#### WHAT YOU ARE ASKED TO DO:
In the data below, one line contains "Что делает функция" and a later one contains "Почему я не могу войти? (35, 91)". Print both, with every line between them, exactly and alone.

#### TASK INPUTS:
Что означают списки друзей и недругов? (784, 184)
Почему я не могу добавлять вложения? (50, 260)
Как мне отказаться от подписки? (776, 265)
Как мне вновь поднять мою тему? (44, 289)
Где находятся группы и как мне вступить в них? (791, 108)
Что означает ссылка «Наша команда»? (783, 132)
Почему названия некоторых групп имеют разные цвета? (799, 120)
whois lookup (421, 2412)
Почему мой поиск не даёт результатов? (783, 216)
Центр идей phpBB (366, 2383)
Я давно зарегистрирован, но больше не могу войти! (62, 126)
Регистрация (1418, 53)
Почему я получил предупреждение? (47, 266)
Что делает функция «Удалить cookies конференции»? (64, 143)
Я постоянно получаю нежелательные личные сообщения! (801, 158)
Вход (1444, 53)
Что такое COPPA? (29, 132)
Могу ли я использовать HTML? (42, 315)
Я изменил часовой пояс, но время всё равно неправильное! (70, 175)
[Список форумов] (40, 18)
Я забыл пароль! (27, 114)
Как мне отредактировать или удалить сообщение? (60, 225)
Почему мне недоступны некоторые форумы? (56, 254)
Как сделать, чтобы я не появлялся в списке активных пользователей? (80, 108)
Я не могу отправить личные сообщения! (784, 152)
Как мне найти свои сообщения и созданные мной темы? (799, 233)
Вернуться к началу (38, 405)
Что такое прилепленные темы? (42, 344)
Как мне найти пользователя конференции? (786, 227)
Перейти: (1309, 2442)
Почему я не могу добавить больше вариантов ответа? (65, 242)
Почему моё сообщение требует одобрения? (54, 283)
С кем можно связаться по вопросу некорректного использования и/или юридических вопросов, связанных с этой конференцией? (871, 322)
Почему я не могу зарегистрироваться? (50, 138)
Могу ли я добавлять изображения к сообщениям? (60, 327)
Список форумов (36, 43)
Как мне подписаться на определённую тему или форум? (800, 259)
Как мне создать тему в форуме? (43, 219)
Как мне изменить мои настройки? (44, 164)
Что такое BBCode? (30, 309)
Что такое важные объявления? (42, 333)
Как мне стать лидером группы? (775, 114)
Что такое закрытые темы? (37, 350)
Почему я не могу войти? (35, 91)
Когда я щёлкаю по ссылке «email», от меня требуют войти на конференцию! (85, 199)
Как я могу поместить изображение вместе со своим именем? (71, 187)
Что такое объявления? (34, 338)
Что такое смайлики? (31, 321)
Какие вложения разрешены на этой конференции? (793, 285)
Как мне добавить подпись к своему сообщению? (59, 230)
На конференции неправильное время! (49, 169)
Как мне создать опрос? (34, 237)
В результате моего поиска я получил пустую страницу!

#### SOLUTION FOR THIS TASK:
Что делает функция «Удалить cookies конференции»? (64, 143)
Я постоянно получаю нежелательные личные сообщения! (801, 158)
Вход (1444, 53)
Что такое COPPA? (29, 132)
Могу ли я использовать HTML? (42, 315)
Я изменил часовой пояс, но время всё равно неправильное! (70, 175)
[Список форумов] (40, 18)
Я забыл пароль! (27, 114)
Как мне отредактировать или удалить сообщение? (60, 225)
Почему мне недоступны некоторые форумы? (56, 254)
Как сделать, чтобы я не появлялся в списке активных пользователей? (80, 108)
Я не могу отправить личные сообщения! (784, 152)
Как мне найти свои сообщения и созданные мной темы? (799, 233)
Вернуться к началу (38, 405)
Что такое прилепленные темы? (42, 344)
Как мне найти пользователя конференции? (786, 227)
Перейти: (1309, 2442)
Почему я не могу добавить больше вариантов ответа? (65, 242)
Почему моё сообщение требует одобрения? (54, 283)
С кем можно связаться по вопросу некорректного использования и/или юридических вопросов, связанных с этой конференцией? (871, 322)
Почему я не могу зарегистрироваться? (50, 138)
Могу ли я добавлять изображения к сообщениям? (60, 327)
Список форумов (36, 43)
Как мне подписаться на определённую тему или форум? (800, 259)
Как мне создать тему в форуме? (43, 219)
Как мне изменить мои настройки? (44, 164)
Что такое BBCode? (30, 309)
Что такое важные объявления? (42, 333)
Как мне стать лидером группы? (775, 114)
Что такое закрытые темы? (37, 350)
Почему я не могу войти? (35, 91)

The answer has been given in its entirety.